Patience: Season 1

Cast: Ella Maisy Purvis as patience, Laura Fraser as Bea, Mark Benton as Calvin, Ali Ariaie as Will, Nathan Welsh as Jake

Network: PBS

Length: 6 episodes

Audio Description Provided By:

Written by:

Narrated By:

What Is it?: Patience is a young British woman pulled in to help the detectives after they begin to notice she has a strong attention to detail. This is due to Patience being neurodivergent, and she is being looked after and supported by many in her life, including a group for individuals like her. A detective decides to take a swing at using Patience as a civilian consultant, and works various cases with her as the series progresses.
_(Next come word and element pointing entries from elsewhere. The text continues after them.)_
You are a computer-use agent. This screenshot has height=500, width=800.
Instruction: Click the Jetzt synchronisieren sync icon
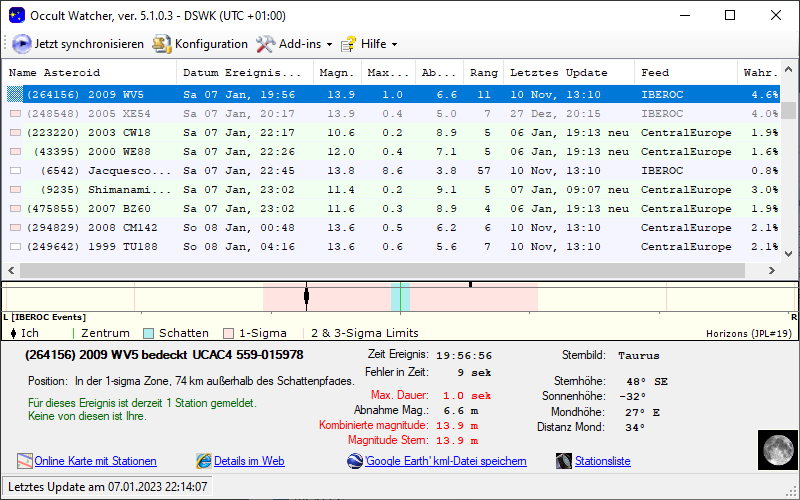click(22, 44)
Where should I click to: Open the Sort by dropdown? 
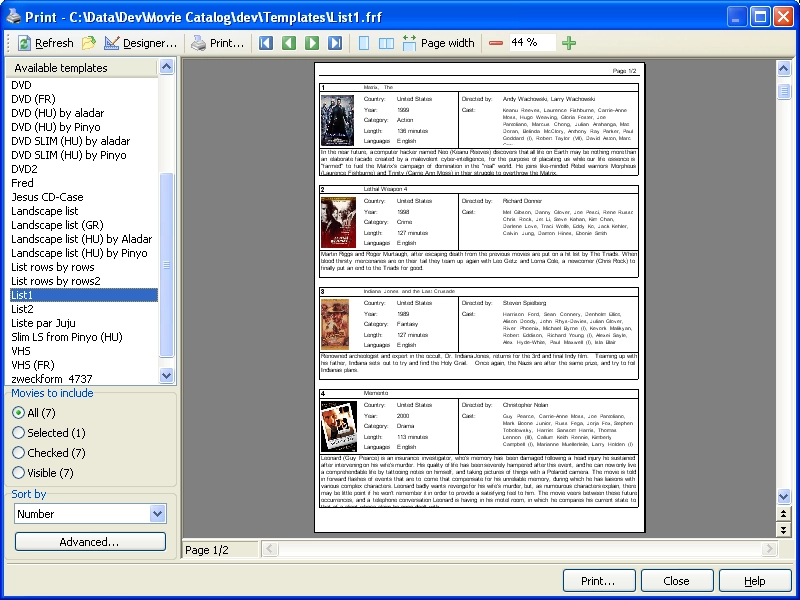tap(157, 514)
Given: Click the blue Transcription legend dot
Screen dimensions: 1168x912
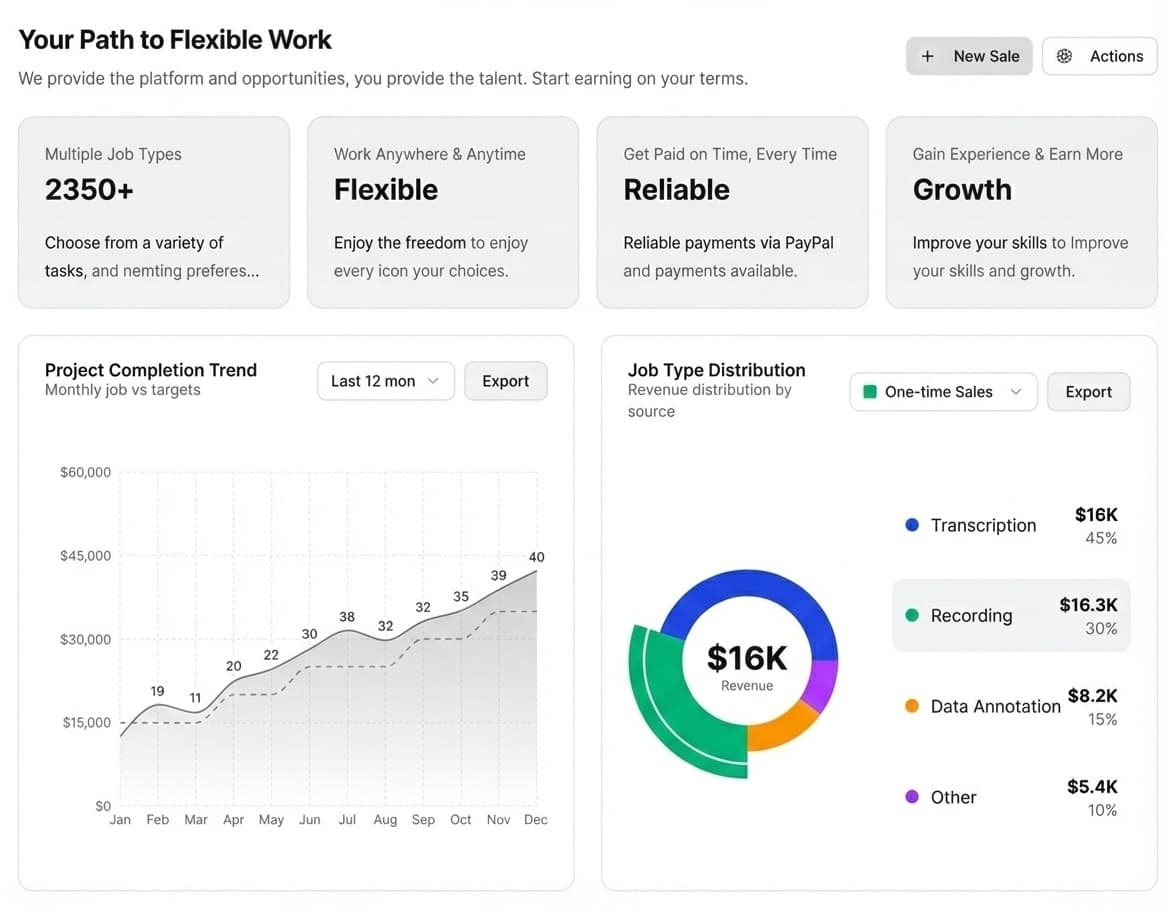Looking at the screenshot, I should point(911,524).
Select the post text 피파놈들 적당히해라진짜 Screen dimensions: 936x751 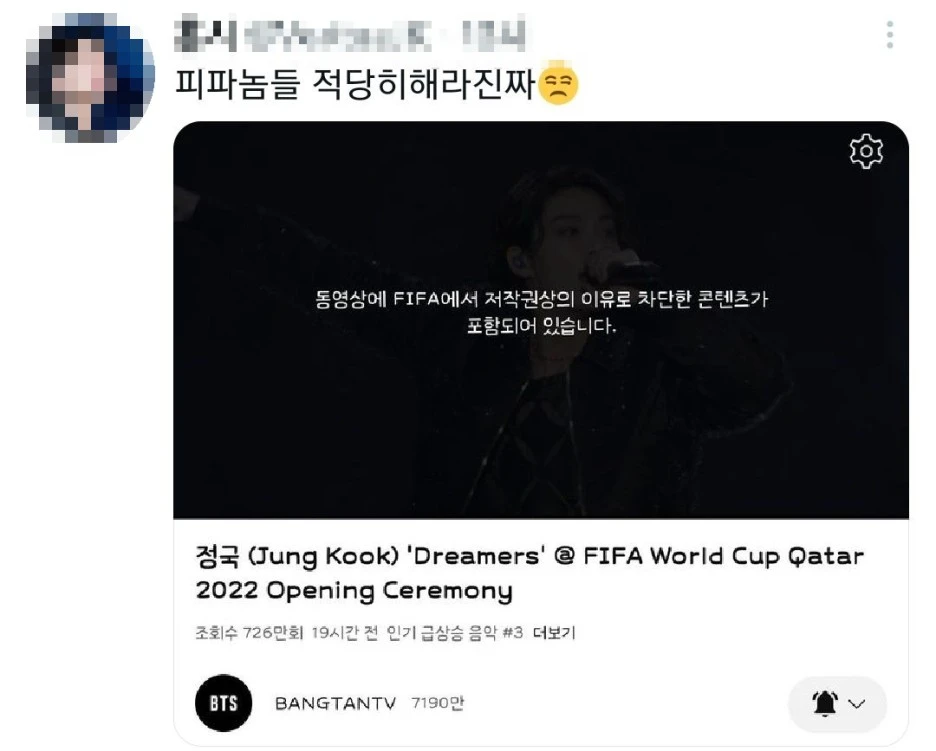pos(355,84)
What Works: Patience is charming, not just the character, but the show. The character is brought to life by Ella Maisy Purvis, a rising neurodivergent talent herself, who provides authenticity to her character, not to mention a warmth and intelligence to sustain being the lead of a show. She certainly has her moments where the world becomes too much for her, and she has to stop when overwhelmed, but the show largely doesn’t lean on whaat Patience can’t do, or suggest something is wrong with her, and instead supports the idea that she has far more to contribute because she is able to put puzzles together no one else seems able to follow. the show follows a trend of procedurals we’ve been doing for quite some time, with quirky characters involved in investigations that perhaps wouldn’t normally be. Stateside, this niche thrives with shows like Elzabeth, High Potential, and poker Face as standouts, but it has been going on for a long time. This isn’t even the first time an autistic character has been roped in, but it might be the one with the most thoughtful representation.

British shows don’t run enough episodes to really get a show going, or to build up the ensemble, so most of this cast could disappear between season 1 and 2, and i wouldn’t notice. I would miss Bea (Laura Fraser), who is the de facto partner to patience. She’s funny and warm, and suggest almost a maternal energy the show insists Patience missed in her growing up.
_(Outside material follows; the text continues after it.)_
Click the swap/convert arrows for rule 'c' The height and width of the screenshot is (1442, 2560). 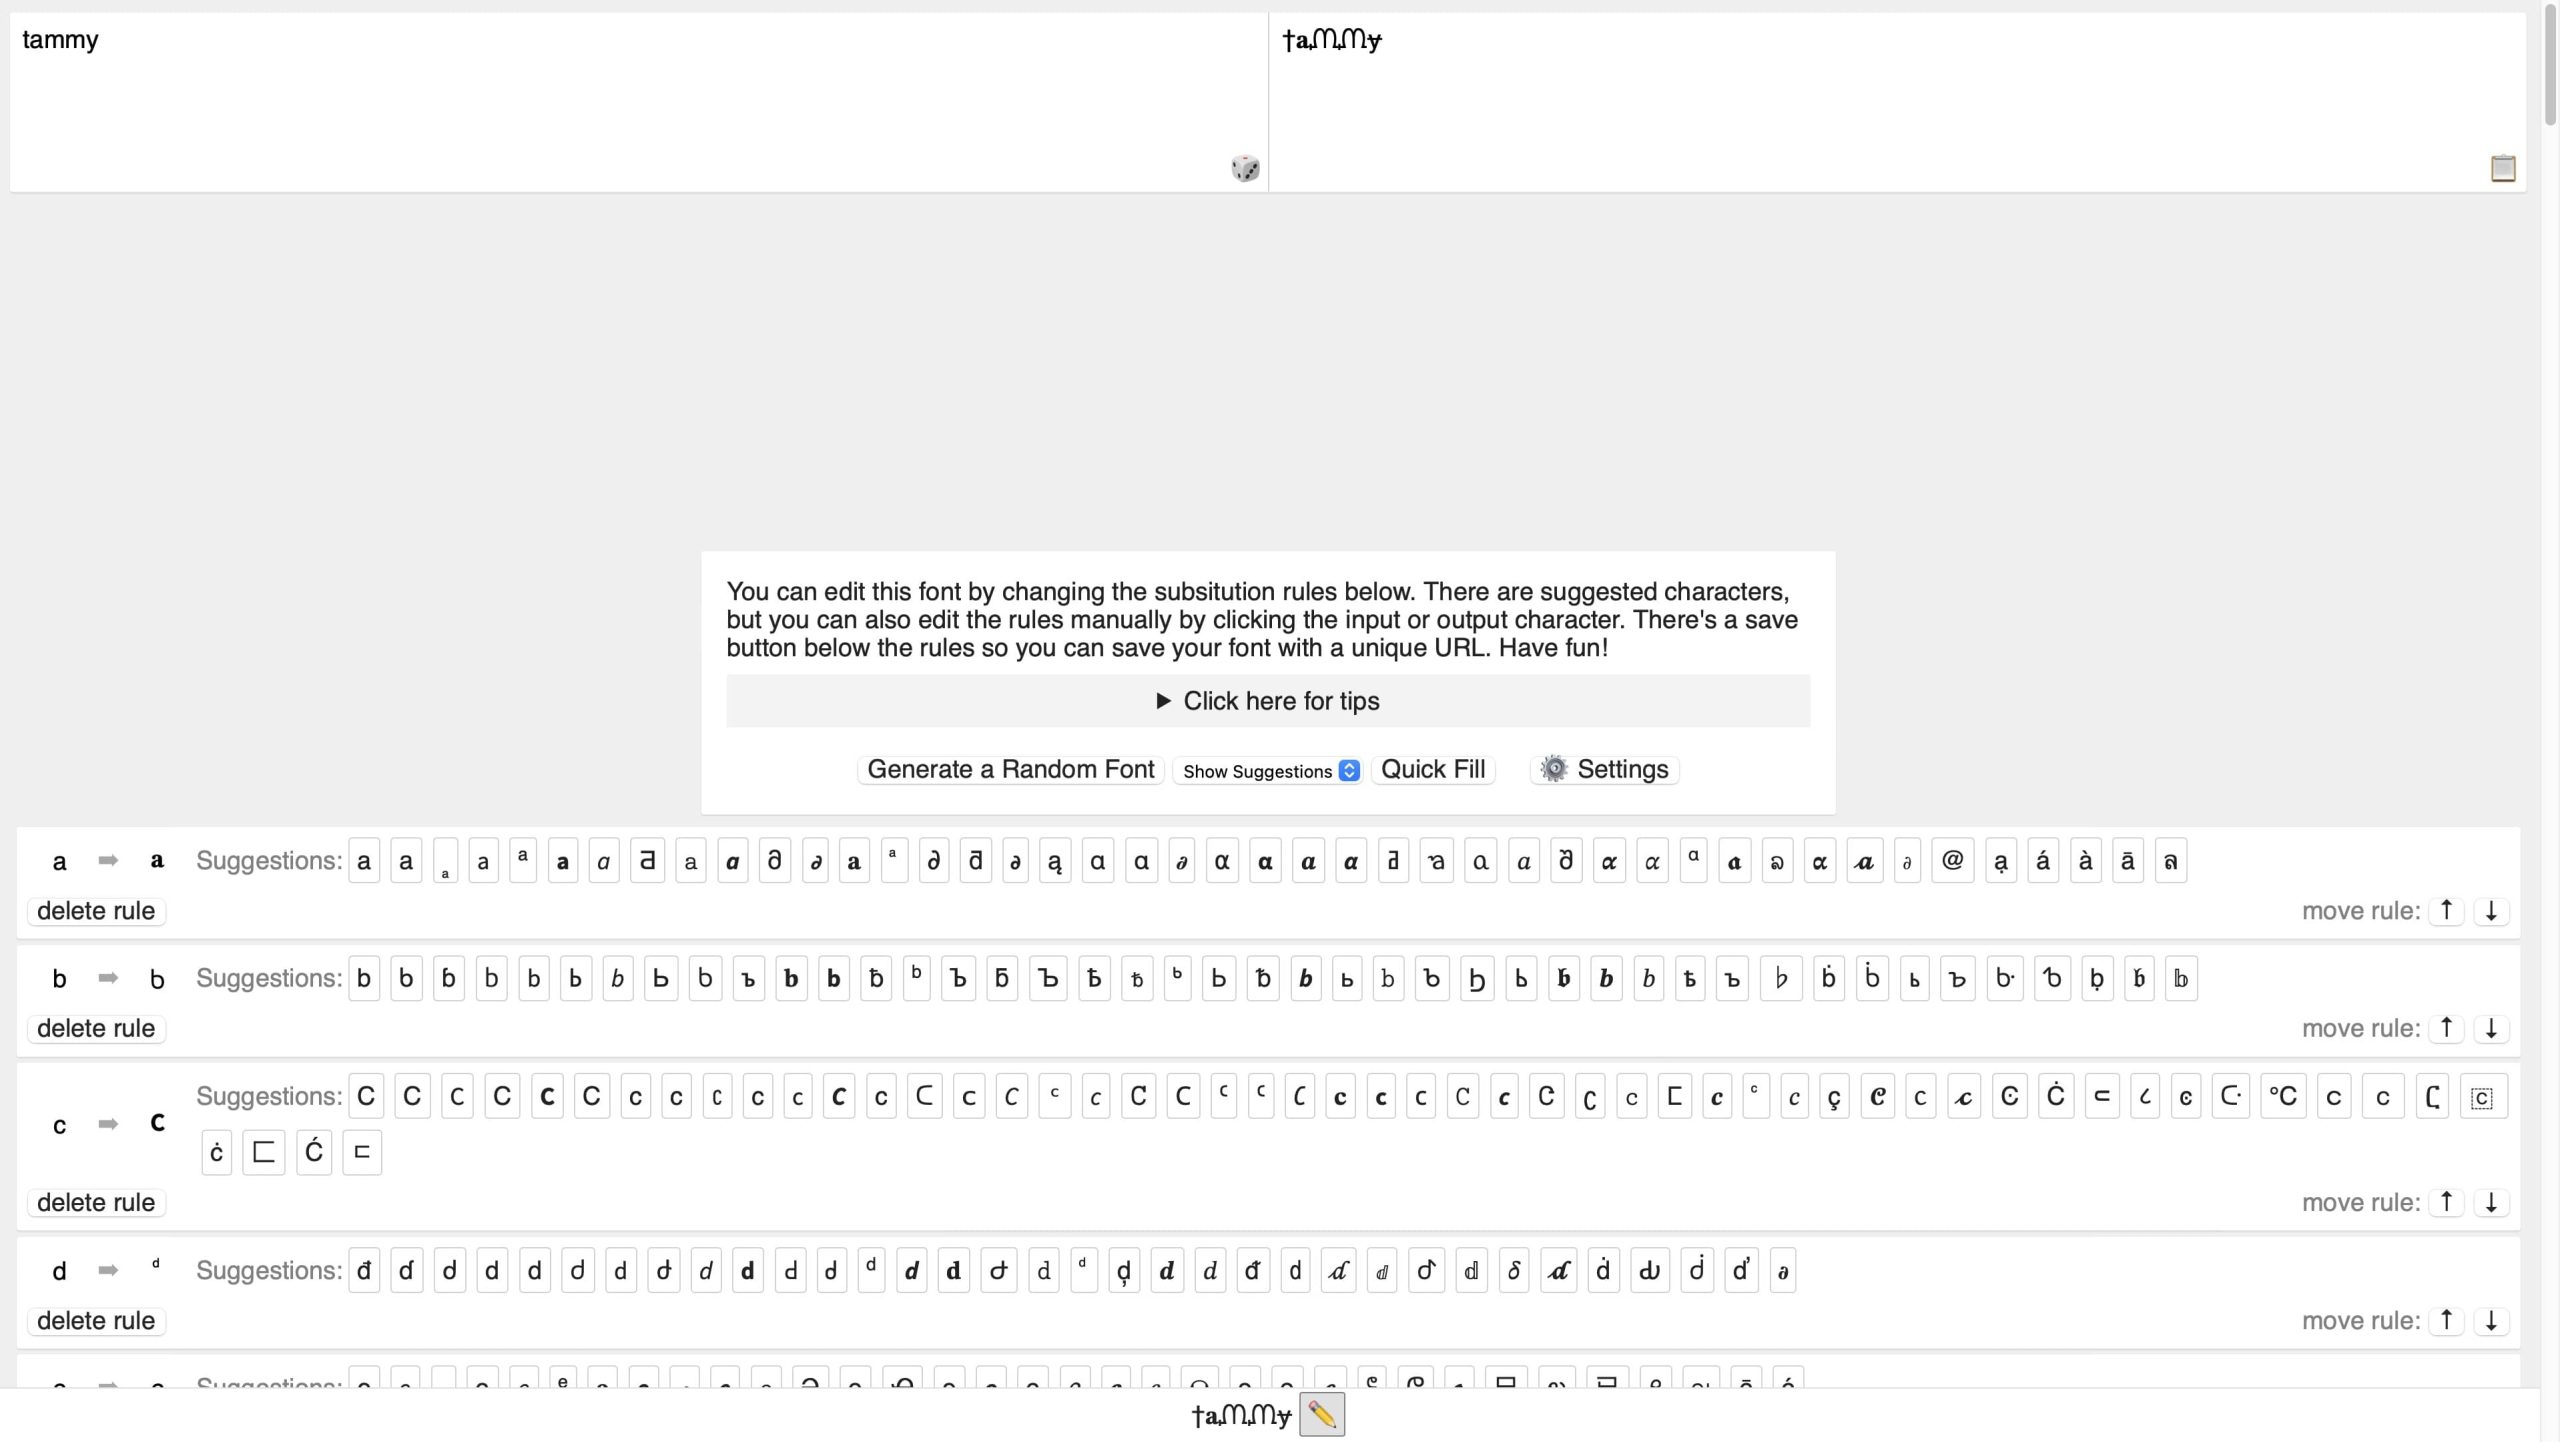pyautogui.click(x=105, y=1124)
the cases were each varying levels of interesting, though none were boring. The season finale was a little more tense, since more is at stake,but I can really only be just so attached to characters I’ve spent only six episodes with. I know for the Brits, this is business as usual, but here, we got used to 22 episode seasons. Even streaming originals usually have 8 or 10 episode seasons.

With all of that, it is a credit to the writers and the actors for pulling me in, because I haven’t completed a season of a PBS drama in a while.

what Doesn’t Work: Again, the length, and the attempted breadth of the ensemble work against it. I didn’t feel like I knew everyone. Bea isn’t the only detective, and we have Patience’s support group, and her guardian as side characters needing development. Guardian is a strong word, I just can’t remember how he knows Patience, but he’s not her father. It’s things like that we could explore with even a standard streaming season of 8-10 episodes. I think the streamers found the sweet spot, and we’re seeing a lot more shows comfortable with shorter runs as a result. but this does still feel too short.

The Audio Description: Support your local PBS station because they create content with audio description. oh, you think I just HAPPENED to review a PBS show? out of nowhere? that’s cute. No, Patience is just a vessel by which to remind people that the content on these services is pretty widely accessible. there’s nothing divisive about this, it takes no political stance, and it provides fairly safe and interesting content to viewers, even blind ones, for no cost to us. the idea that there’s no value in PBS, or that it is some left leaning propaganda machine is silly. this is a crime procedural, the same shit they’ve been doing since Columbo. Hell, there were radio plays like this before TV was even a thing. People have been consuming these detective stories before there ever was a MAGA, or Trump, and PBS has quite a few shows like this. Support PBS. There was one time in the audio description in episode six where it felt totally Ok saying a boy had a reptile on his shoulder. Like, were you really unsure? Would you have allowed a scene to describe “a boy and his mammal?” I can understand maybe with birds or fish, but with reptiles… you should be able to distinguish if it’s at least some kind of lizard or snake. they look very different.

Why You might Like It: You like crime procedurals. You also are an Anglophile.

Why You Might Not Like It: the serious answer would be because six episodes is too short, but honestly, most people probably tuned out because of a preconceived notion about what kinds of shows are on PBS. either stuffy British period dramas, or woke nonsense. This is neither of those.

Final Thoughts: While Patience isn’t much different from a dozen shows on air now, like those shows it is driven by a charming lead performance by Ella Maisy Purvis, and a desire to support PBS.